Since the corruption probe became public on Dec. 17, hundreds of police officers were subject to a purge and removed from their posts.
Akdoğan’s claims that Hizmet formulated a plot against the Turkish military have now encouraged those convicts to seek their release when their lawyers are currently pressing for a retrial. Yet, it is not only the convicts but the Turkish Armed Forces (TSK) as an institution that is speculated to be seeking a retrial.
On Dec. 26, the General Staff released a statement saying that it would not be dragged into politics in the midst of the corruption scandal.
The military staged three coups between 1960 and 1997, overthrowing the governments at the time, and issued two memorandums, one of which resulted in the downfall of the then-government. In addition, hundreds of retired and active duty officers were convicted last year of making coup plans to unseat the AK Party.

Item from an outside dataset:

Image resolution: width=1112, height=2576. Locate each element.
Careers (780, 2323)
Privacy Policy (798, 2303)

Apart from clarifying that it would not be dragged into politics due to the graft probe, the General Staff’s six-point statement was confusing in terms of the other messages that it attempted to give.
A story run by both the Milliyet and Cumhuriyet dailies the next day, however, shed some light on another message that the military sought to give. According to these dailies, the TSK has been seeking the retrial of the military officers convicted of trying to unseat the AK Party following Erdoğan’s senior advisor’s claim that the convicted officers had been framed by groups within the judiciary close to the Hizmet movement. The convicts claim they are innocent and that some evidence had been fabricated.

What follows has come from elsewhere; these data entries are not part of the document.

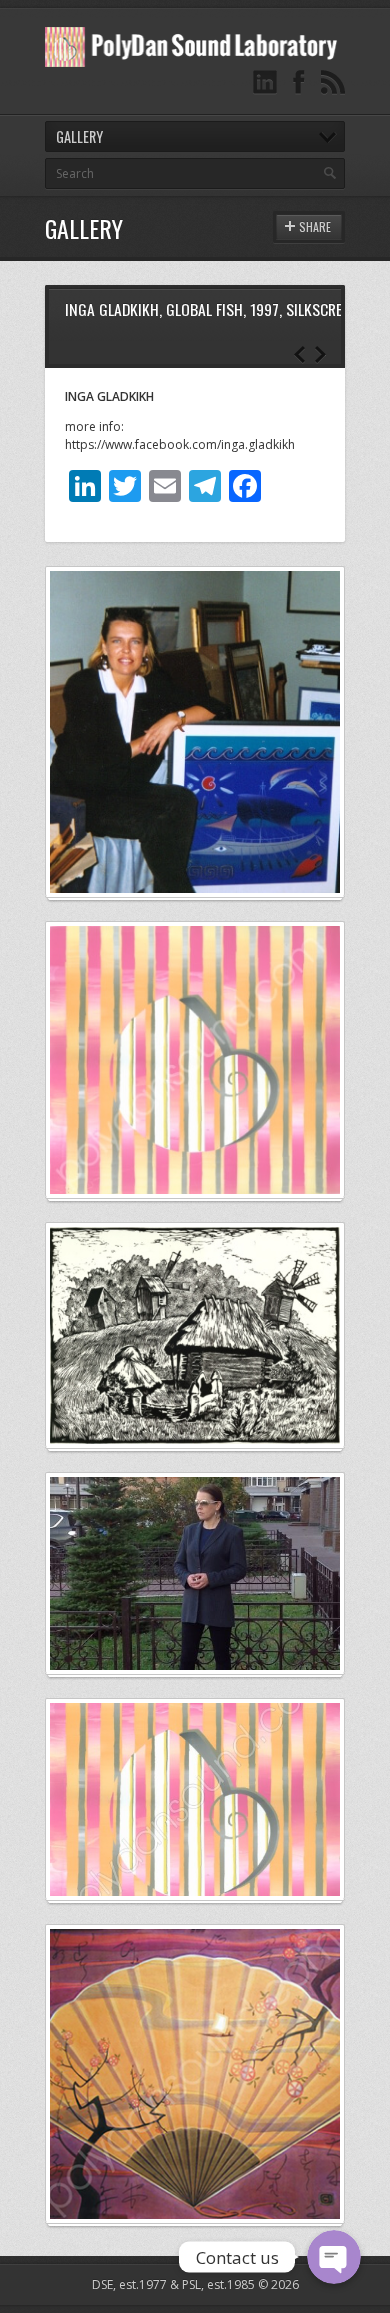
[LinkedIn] (265, 82)
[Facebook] (299, 82)
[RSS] (333, 82)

Mustafa Elitaş, a senior AK Party official and deputy, meanwhile, signaled the possibility of a retrial for the convicts in an interview with the Hürriyet daily on Sunday. He released a statement later that day, however, saying his party has no plans to make legal amendments for a retrial of the convicts, pointing out an existing legal amendment under which convicts can apply to the Constitutional Court seeking a reversal of their prison sentences.
Turkey is now in a bizarre situation where the ruling AK Party and the military, whose political powers were curbed through several reforms under this party’s governance for more than a decade, are now giving the impression that they are forging an alliance against the Hizmet movement. This alleged alliance, if true, has the potential to invalidate all the coup plot trials that resulted in convictions and to cover up the alleged corruption and bribery operation against government circles by placing all the blame on the Hizmet movement.
The critical question at this stage is whether the government is really engaged in a secret deal with the TSK so that it can get rid of the investigations in return for perhaps the release of all the convicted military officers by making legal amendments paving the way for a retrial.
Such a deal will ultimately accelerate the demise of AK Party rule as it will lose all its remaining credibility that it has gained through its earlier democratic reforms.